1983: Reagan, Andropov, and a World on the Brink
- By Taylor Downing
- Da Capo Press
- 400 pp.
- Reviewed by Larry Matthews
- May 22, 2018
A comprehensive (and terrifying) account of just how close we came...
The first thermonuclear device detonated by the United States in 1952 on a tiny Pacific island called Eniwetok produced a fireball more than three miles wide, larger than downtown Washington, DC, and three times bigger than Central Park. It sent intense heat more than 15 miles and was a thousand times more powerful than the atom bomb that destroyed Hiroshima in the closing days of World War II.
By 1983, the United States and the Soviet Union possessed more than 18,000 nuclear warheads. People lived in a world that was constantly 30 minutes away from conflagration on a global scale.
Taylor Downing’s 1983: Reagan, Andropov, and a World on the Brink is a terrific book that should terrify anyone who reads it. It is a must-read for students of the Cold War and for anyone who thinks nuclear brinkmanship is a productive way to conduct foreign policy. The book is a chronicle of a time when the United States and the Soviet Union came close to destroying civilization in a confrontation of thermonuclear insanity.
For readers who lived through the Cold War days, the book recalls the mistrust that defined the relationship between the world’s two superpowers, armed as they were with thousands of nuclear warheads programmed to destroy each other. Each side was convinced that the other was plotting to destroy it. Miscalculations were inevitable.
One such miscalculation occurred in November 1983, when the Soviet Union’s leadership, under the ailing former KGB head Yuri Andropov, took every step but the final one to launch an all-out attack on the United States. Due to an error, the Soviets were convinced that the United States was preparing to attack first. Downing writes:
“The Soviet early warning system had malfunctioned by interpreting reflections of the sun on clouds in the Midwest of the United States as a sign that missiles had been launched…The entire Soviet nuclear launch system was resting on a knife edge.”
The Soviets, always on alert for evidence of a United States’ plan to attack, ordered KGB agents around the world to look for signs that the U.S. was preparing for war.

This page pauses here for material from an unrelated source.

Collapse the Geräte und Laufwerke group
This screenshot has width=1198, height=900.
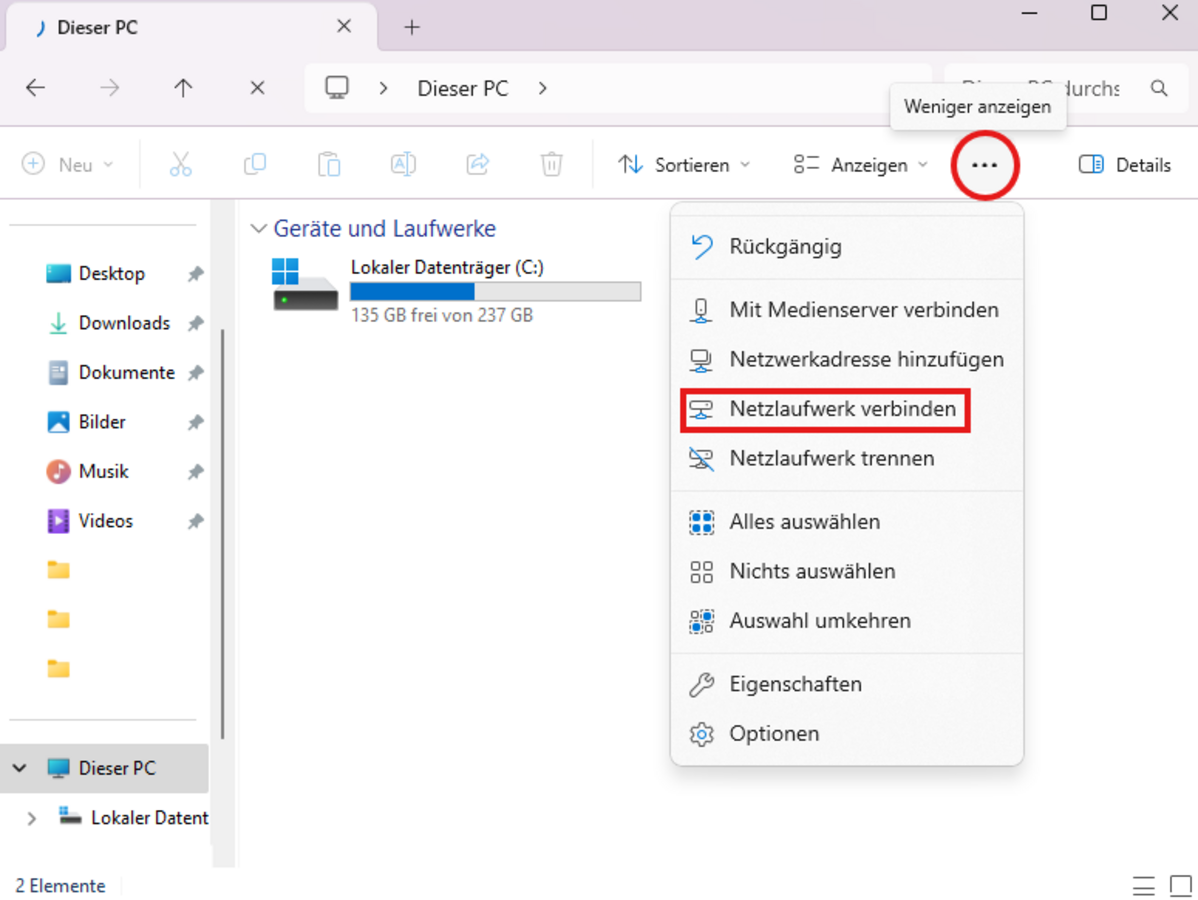(259, 229)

Agents were given a checklist — including such things as alerted military bases, unusual activity at blood banks, high-level American officials leaving DC, and diplomatic officials working late — to watch for. Many KGB agents were skeptical, but they followed orders and sent reports to Moscow.
Information streamed into the Kremlin and Soviet leadership, always paranoid, found evidence wherever they looked. Then, in November 1983, the situation worsened. NATO created an exercise named Able Archer 83 to mimic what NATO believed a Soviet attack on Western Europe would look like. No troops were involved; it was merely a communications exercise — but, of course, the Soviets did not know this.
The program was run in a bunker near the NATO headquarters in Belgium. Its simulation examined a situation in which Soviets, using their overwhelming numbers of troops, tanks, and artillery, swept into Germany and Greece. According to the script, NATO was losing badly and had to resort to nuclear weapons.
The Soviets monitored these communications as part of their Western surveillance and believed that their worst fears were being realized. Adding to their anxiety was a planned trip to Japan by President Ronald Reagan, who left Washington at a critical point in Able Archer 83. The Soviets believed that the president leaving the capital foreshadowed an imminent attack. The Soviet nuclear arsenal was placed on full alert; all that was needed was the authority to launch.
Writes the author, “Because there had been almost no dialogue between American and Soviet officials since the [Soviet] invasion of Afghanistan, there were no contacts through which either side could understand how the other was thinking. It was to be a near fatal mistake.”
The world was on the brink, as close to unimaginable destruction as it had been during the Cuban Missile Crisis of 1962. The United States was unaware of any of this, and thankfully Able Archer 83 ended before the Soviets made the fatal decision to launch.
The massive intelligence failure on both sides shook each country’s leadership, however. Reagan thought the idea that the United States would attack the Soviet Union was absurd. In his diary, he wrote, “What the h—l have they got that anyone would want?”
Soon after this near-crisis, Andropov died, and his successor’s tenure was short-lived. Thereafter, the Communist Party chose a younger man, Mikhail Gorbachev, to lead the country. Gorbachev would not only agree to a major nuclear-arms reduction but would go on to bring down the curtain on the Soviet Union itself, freeing Eastern Europe, breaking the Communist Party’s rule over Russia, and, with Reagan, ending the Cold War.
This is not a book for readers with a casual interest in the Cold War. Downing squeezes a wealth of details into a short period of time and provides background into once-powerful men who have passed into history, many without so much as a mention in today’s world.
Younger readers may find it tedious in spots and wonder how it could be relevant to the world we know today. The answer? It reminds us that those who hold our lives in their hands are not as wise as we wish they were.